__DO THIS__.
Copy out the lines of data from the one containing "Mark 2-Step Flux Beat 01 as favorite" through the one containing "(x=181, y=375)", inclusive, reproducing each line with no changes.

__GIVEN INFORMATION__.
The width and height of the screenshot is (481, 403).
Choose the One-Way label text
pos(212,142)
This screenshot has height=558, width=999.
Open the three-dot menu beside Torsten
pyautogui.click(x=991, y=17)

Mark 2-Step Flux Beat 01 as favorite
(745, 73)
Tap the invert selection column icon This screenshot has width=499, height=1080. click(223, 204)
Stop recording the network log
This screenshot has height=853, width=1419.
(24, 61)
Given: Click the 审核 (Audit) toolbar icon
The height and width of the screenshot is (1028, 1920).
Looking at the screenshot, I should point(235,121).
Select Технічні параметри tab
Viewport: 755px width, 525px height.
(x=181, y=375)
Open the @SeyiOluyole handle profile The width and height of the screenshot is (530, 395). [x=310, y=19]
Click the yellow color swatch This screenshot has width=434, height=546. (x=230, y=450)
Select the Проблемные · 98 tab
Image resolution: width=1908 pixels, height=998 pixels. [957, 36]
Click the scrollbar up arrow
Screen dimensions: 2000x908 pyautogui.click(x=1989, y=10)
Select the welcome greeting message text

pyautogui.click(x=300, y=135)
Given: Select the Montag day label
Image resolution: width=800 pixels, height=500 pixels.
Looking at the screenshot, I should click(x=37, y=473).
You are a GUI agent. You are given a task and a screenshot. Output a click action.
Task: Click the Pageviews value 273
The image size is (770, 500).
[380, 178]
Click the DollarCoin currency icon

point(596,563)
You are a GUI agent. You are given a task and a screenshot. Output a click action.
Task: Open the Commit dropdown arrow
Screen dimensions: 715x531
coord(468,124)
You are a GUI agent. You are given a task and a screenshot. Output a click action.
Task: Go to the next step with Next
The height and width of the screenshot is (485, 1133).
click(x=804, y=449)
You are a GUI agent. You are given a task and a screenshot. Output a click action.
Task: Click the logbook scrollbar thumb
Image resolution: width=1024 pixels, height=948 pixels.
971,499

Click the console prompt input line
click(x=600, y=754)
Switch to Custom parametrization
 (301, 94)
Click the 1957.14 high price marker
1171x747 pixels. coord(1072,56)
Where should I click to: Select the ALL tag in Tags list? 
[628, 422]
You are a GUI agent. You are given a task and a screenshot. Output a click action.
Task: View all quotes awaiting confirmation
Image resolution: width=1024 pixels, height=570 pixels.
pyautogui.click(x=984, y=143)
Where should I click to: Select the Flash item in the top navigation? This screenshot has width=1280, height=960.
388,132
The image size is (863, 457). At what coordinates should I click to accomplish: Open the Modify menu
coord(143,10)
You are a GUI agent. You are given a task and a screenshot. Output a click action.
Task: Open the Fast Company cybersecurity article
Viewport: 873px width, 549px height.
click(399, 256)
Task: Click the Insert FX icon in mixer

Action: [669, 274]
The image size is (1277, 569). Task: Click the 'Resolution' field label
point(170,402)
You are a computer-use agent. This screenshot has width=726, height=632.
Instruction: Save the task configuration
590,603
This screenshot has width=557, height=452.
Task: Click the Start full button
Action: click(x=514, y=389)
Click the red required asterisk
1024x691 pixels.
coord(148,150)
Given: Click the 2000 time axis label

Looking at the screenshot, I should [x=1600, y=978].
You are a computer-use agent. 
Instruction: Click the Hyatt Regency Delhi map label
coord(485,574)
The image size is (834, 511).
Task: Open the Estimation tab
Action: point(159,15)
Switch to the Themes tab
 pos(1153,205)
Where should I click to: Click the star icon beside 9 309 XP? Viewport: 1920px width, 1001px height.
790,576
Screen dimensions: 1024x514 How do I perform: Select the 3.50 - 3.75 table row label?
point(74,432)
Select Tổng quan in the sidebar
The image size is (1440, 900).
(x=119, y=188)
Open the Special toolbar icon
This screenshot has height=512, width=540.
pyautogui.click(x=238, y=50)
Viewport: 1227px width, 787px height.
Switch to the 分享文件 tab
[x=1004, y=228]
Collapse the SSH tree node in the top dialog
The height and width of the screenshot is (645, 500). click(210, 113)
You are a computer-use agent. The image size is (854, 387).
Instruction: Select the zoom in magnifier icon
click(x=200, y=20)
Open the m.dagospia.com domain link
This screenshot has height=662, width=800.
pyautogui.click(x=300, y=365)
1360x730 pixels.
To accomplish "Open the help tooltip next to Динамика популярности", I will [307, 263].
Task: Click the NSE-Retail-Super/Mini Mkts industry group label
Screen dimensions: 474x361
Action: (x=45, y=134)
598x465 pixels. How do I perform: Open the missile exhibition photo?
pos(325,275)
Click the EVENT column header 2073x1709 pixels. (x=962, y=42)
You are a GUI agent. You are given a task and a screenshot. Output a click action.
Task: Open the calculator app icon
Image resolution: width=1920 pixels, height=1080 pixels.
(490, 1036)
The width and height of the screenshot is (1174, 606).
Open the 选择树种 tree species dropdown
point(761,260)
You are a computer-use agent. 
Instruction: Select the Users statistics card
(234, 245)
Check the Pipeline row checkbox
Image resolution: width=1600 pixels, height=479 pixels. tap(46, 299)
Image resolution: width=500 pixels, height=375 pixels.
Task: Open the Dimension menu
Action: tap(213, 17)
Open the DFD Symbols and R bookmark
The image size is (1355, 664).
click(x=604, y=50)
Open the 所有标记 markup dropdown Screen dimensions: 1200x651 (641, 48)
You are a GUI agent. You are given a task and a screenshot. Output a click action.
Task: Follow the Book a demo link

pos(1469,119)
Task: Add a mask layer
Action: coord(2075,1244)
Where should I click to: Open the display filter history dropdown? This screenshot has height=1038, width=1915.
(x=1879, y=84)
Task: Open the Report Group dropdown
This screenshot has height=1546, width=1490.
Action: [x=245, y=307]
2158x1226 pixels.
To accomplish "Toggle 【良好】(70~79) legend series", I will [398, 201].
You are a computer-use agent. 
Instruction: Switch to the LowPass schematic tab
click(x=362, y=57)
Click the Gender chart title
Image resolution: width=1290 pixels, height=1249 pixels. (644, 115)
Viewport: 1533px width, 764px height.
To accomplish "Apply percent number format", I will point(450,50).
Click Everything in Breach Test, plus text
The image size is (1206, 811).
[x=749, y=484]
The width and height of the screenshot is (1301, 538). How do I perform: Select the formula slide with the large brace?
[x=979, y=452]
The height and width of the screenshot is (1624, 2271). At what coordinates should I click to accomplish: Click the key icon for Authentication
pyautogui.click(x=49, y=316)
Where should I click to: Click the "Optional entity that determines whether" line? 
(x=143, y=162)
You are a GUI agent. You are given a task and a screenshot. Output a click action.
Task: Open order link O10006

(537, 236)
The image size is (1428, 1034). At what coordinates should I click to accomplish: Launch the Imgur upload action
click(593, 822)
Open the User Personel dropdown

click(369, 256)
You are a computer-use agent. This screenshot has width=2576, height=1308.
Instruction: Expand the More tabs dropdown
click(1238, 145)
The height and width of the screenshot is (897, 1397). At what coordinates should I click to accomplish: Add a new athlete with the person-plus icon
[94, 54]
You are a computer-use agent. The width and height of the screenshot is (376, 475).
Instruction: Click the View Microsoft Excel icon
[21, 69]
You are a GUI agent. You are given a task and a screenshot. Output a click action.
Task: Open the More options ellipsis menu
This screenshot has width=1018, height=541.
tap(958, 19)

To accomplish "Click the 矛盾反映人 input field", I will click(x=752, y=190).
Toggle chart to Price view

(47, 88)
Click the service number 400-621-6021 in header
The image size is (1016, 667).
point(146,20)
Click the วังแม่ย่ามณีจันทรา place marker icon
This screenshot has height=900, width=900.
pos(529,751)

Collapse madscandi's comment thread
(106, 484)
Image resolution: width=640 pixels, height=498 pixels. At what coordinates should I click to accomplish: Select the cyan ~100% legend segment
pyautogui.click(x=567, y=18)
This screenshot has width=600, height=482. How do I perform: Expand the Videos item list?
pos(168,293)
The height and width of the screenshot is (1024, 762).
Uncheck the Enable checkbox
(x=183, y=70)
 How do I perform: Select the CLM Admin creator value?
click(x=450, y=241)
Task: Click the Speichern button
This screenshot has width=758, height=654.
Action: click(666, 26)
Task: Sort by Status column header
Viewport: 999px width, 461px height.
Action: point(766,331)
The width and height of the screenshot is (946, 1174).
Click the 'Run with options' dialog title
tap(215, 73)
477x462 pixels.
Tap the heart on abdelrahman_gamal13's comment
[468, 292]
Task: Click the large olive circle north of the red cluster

__RESPONSE BELOW__.
Mark 2-Step Flux Beat 01 as favorite
(745, 73)
Tap the invert selection column icon This screenshot has width=499, height=1080. click(223, 204)
Stop recording the network log
This screenshot has height=853, width=1419.
(24, 61)
Given: Click the 审核 (Audit) toolbar icon
The height and width of the screenshot is (1028, 1920).
Looking at the screenshot, I should point(235,121).
Select Технічні параметри tab
Viewport: 755px width, 525px height.
(x=181, y=375)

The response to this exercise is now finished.